(WORK REQUIRED)
Using the Puglia text, answer these questions:
1. Which civilizations does it say inhabited Puglia since antiquity?
2. What does it advise visitors to wear, and why?
3. How long does it say the bus ride from Bari to Torre Amare takes?

(GIVEN TEXT)
- Opening Delimiter -
Each region of Italy is immeasurable different. Puglia has different culture and traditions than the rest of Italy. Like most regions which are easily accessible from the sea Puglia was constantly inhabited since antiquity by few civilisations: the Greeks, Romans, Arabs, Normans and Byzantines. Colors of Puglia are a combination of stunning coast line, charming towns and moving history. All of it still impacts local people. Puglia turned to be more conservative that I ever thought. The region is very catholic, so keep in mind to wear longer clothes, otherwise people might give a dirty look. Here are the best places to see in Puglia!
Puglia – best places to see!
I drove almost through whole Puglia. The more places I was visiting the more I was dragged in by it’s fascinating but often sad history. I’m taking you through the best places to visit on this stunning peninsula.
BARI – everything you need to know: www.freestyletraveling.com/bari-regional-capital-puglia-italy
TORRE AMARE – a small, quiet town 30 minutes from Bari by bus (No. 12 or 12/).
- Closing Delimiter -
(GIVEN DATA)
- Opening Delimiter -
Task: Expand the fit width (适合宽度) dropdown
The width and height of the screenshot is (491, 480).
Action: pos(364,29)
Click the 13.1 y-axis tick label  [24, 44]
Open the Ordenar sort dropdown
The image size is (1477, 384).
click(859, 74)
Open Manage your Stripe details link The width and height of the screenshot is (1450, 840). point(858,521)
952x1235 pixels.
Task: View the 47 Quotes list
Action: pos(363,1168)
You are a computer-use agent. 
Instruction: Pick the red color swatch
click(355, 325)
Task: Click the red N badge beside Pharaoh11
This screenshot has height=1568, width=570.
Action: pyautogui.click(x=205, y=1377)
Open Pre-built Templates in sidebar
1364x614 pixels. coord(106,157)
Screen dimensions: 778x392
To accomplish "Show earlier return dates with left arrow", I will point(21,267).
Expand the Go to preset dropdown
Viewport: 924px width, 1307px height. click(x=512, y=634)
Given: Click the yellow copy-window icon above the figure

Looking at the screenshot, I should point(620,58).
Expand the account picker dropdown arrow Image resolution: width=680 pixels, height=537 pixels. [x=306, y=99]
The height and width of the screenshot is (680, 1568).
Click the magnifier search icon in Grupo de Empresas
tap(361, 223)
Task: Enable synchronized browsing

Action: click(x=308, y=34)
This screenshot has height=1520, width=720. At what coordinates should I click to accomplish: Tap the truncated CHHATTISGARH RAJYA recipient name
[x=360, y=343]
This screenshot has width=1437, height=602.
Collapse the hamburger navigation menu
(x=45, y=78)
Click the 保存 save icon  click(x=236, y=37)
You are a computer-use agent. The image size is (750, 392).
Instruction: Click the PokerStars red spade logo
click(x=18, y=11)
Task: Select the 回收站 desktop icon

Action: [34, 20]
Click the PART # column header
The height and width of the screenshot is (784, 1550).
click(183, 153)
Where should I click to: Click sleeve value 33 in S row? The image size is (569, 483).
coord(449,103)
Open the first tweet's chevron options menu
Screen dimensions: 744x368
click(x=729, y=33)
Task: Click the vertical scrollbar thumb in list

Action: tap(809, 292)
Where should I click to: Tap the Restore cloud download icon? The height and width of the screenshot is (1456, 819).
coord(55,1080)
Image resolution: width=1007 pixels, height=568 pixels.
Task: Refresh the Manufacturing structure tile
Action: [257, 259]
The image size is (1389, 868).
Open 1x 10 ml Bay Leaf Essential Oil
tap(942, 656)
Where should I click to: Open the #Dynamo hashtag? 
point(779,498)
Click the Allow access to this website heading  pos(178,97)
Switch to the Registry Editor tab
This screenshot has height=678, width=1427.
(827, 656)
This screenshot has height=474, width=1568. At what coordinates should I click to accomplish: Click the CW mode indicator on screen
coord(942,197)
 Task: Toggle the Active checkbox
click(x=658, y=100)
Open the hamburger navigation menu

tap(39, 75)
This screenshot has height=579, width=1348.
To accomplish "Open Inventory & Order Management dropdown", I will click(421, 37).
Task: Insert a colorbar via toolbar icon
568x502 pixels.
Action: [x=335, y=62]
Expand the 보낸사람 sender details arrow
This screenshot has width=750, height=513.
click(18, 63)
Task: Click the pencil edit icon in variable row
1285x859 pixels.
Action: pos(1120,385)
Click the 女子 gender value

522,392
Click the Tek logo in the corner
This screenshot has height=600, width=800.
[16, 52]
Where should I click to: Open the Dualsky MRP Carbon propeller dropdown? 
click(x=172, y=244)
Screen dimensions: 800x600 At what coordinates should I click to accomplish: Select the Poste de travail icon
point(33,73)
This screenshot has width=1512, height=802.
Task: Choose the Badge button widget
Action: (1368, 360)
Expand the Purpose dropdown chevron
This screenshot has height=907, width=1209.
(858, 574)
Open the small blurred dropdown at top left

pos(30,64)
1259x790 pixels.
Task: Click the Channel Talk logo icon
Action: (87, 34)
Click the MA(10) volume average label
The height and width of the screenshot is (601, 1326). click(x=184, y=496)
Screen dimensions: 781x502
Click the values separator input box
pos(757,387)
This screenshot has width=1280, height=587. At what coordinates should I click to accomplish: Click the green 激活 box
- Closing Delimiter -
(EXPECTED OUTPUT)
1. The Greeks, Romans, Arabs, Normans and Byzantines.
2. Longer clothes, because the region is very Catholic.
3. 30 minutes.